## LISTA DE TAREFAS
1: Responda a estas perguntas com base no texto da Anunciação.
(a) Para que cidade da Galileia foi enviado o anjo?
(b) Com quem estava desposada a virgem?
(c) Que nome deverá Maria dar ao filho, segundo o anjo?
2: Indique se cada afirmação concorda com o texto da Anunciação. Responda "sim" ou "não" e cite as palavras do texto que o decidem.
(a) O anjo enviado a Maria chamava-se Miguel.
(b) Maria perturbou-se ao ouvir a saudação do anjo.
(c) Segundo o anjo, o reino do filho de Maria terá fim.
3: Continue o texto da Anunciação a partir da última frase apresentada.

## TEXTO DA PÁGINA
○ ○ ○
Tempo de Quaresma V Semana
Anunciação do Senhor
Evangelho:
Lc 1 26-38
26 Estando Isabel no sexto mês, foi
enviado por Deus o anjo Gabriel a uma cidade da Galileia, chamada Nazaré, 27
a uma virgem desposada com um varão chamado José, da casa de David; o nome da
virgem era Maria. 28 Entrando o anjo onde ela estava, disse-lhe:
«Salve, ó cheia de graça; o Senhor é contigo». 29 Ela, ao ouvir
estas palavras, perturbou-se e discorria pensativa que saudação seria esta. 30
O anjo disse-lhe: «Não temas, Maria, pois achaste graça diante de Deus; 31
eis que conceberás no teu ventre, e darás à luz um filho, a Quem porás o nome
de Jesus. 32 Será grande e será chamado Filho do Altíssimo, e o
Senhor Deus Lhe dará o trono de Seu pai David; 33 reinará sobre a
casa de Jacob eternamente e o Seu reino não terá fim». 34 Maria
disse ao anjo: «Como se fará isso, pois eu não conheço homem?». 35 O
anjo respondeu-lhe: «O Espírito Santo descerá sobre ti e a virtude do Altíssimo
te cobrirá com a Sua sombra; por isso mesmo o Santo que há-de nascer de ti será
chamado Filho de Deus. 36 Eis que também Isabel, tua parenta,
concebeu um filho na sua velhice; e este é o sexto mês da que se dizia estéril;
37 porque a Deus nada é impossível». 38 Então Maria
disse: «Eis aqui a escrava do Senhor, faça-se em mim segundo a tua palavra». E
o anjo afastou-se dela.
○ ○ ○
## MATERIAL FORNECIDO
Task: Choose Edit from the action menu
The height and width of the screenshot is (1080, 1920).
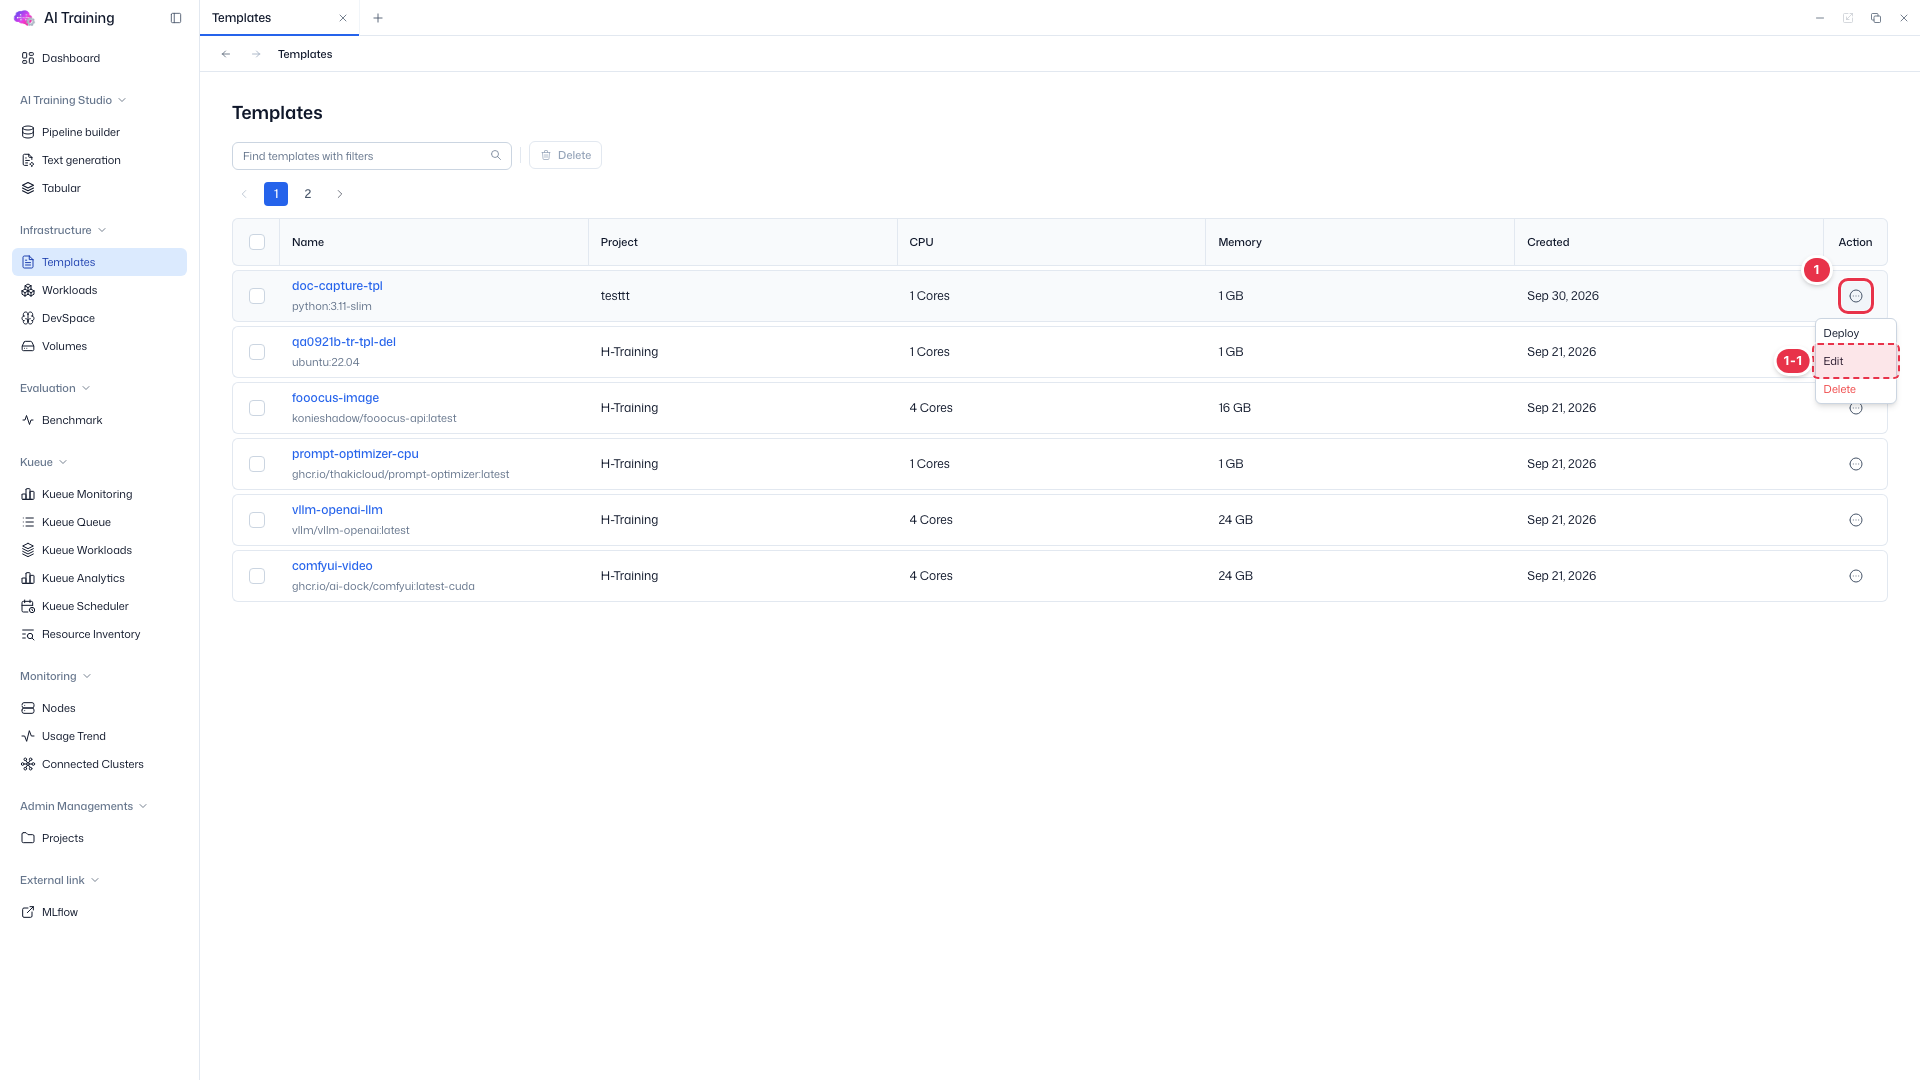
○ ○ ○
## RESPOSTAS DOS EXERCÍCIOS
1:
(a) Foi enviado a Nazaré.
(b) Estava desposada com um varão chamado José, da casa de David.
(c) Deverá dar-lhe o nome de Jesus.

2:
(a) Não: "foi enviado por Deus o anjo Gabriel".
(b) Sim: "Ela, ao ouvir estas palavras, perturbou-se".
(c) Não: "o Seu reino não terá fim".

3:
Comentário:
Não tenho
qualquer receio de me enganar se afirmo que, sobre este insigne acontecimento
da história da humanidade, se escreveram milhares de milhões de palavras,
comentários, análises, meditações.
Não é para
menos: O curso da história de humanidade fica, definitivamente, condicionado e
sob a influência do anúncio do Anjo e da sua aceitação por Maria.
(ama,
comentário sobre Lc 1 26-38, 2014.12.08)
Leitura
espiritual
EXORTAÇÃO APOSTÓLICA EVANGELII GAUDIUM
DO SANTO PADRE FRANCISCO
AO EPISCOPADO, AO CLERO ÀS
PESSOAS CONSAGRADAS E AOS FIÉIS LEIGOS SOBRE O ANÚNCIO DO EVANGELHO NO MUNDO
ACTUAL
251. Neste diálogo, sempre
amável e cordial, nunca se deve descuidar o vínculo essencial entre diálogo e
anúncio, que leva a Igreja a manter e intensificar as relações com os
não-cristãos.[i]
Um sincretismo conciliador
seria, no fundo, um totalitarismo de quantos pretendem conciliar prescindindo
de valores que os transcendem e dos quais não são donos.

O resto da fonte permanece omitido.